Thursday, February 28, 2008

The Prodigal Culture

The prodigal son (as we heard in last Sunday's Gospel reading) left his father's house, blew his inheritance on loose living, and ended up working in a pig sty. As we know, however, he came to his senses, returned home, and was forgiven by his loving father.

But what if he hadn't repented? What if he had been quite satisfied with the work, quite happy to be given some husks now and then, and quite willing to stay put? He could have married one of his boss's daughters, settled down, and worked 9 to 5 in the pigpen.

Now say that they had kids, who in turn had more kids, who in turn eventually created an entire piggish civilization. They subdued nature around them to build ever bigger and stinkier pig cities, created pig-sty-centered arts and literature, and produced scholars who could document (and even eventually deconstruct) the evolution of their swinish culture.

If someone were to remind such people that there is a Father's House to which one could return, be forgiven, and lead a life that transcended the here-and-now piggishness of their life of porker materialism, he'd be mocked as out of touch with reality. The meaning of life, after all, is to be found in one's service to the greater needs of the pigpen, and after death one's existence will live on only in the memory of one's service to the noble ideals of hog-keeping.

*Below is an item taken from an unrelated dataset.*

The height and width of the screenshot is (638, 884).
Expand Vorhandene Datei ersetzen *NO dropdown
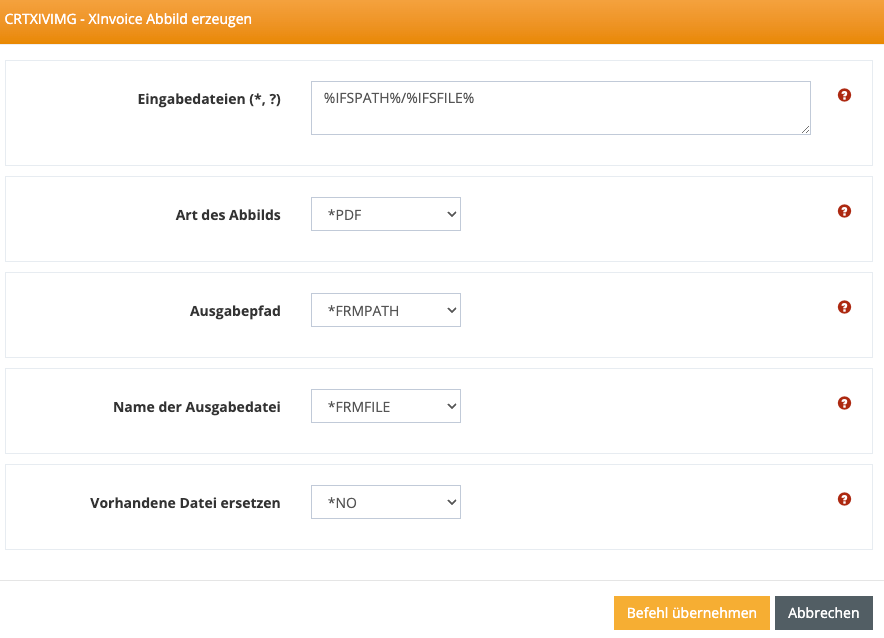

The pigpen is real, after all, and has evolved from primordial mud: this can be demonstrated scientifically. Early pig-man held some naive notions of a Father's House, but this is no longer a helpful hypothesis; everyone knows that it was a psychological projection made by pre-scientific peoples. Such mythology laughably attempted to explain things without the means of modern pig science; now that we can make use of the scientific method, such mythologies are to abandoned by any civilized keeper of porkers. Indeed, those who persist in maintaining such mythologies are responsible for all continuing misfortunes, and should lose the right to educate their young in such swineless prejudice. We know, after all, that we and the pigs share common DNA, and any notion we might have of some imaginary Father is wish-fulfillment at best, and deeply subversive to the future of pig farming at worst. Let us imagine a world in which everyone's consciousness can be sufficiently raised to make them all truly piggish!

This little flight of fancy, needless to say, bears no resemblance to actual fact, and should be taken as purely fictional. No pigs were harmed in its creation.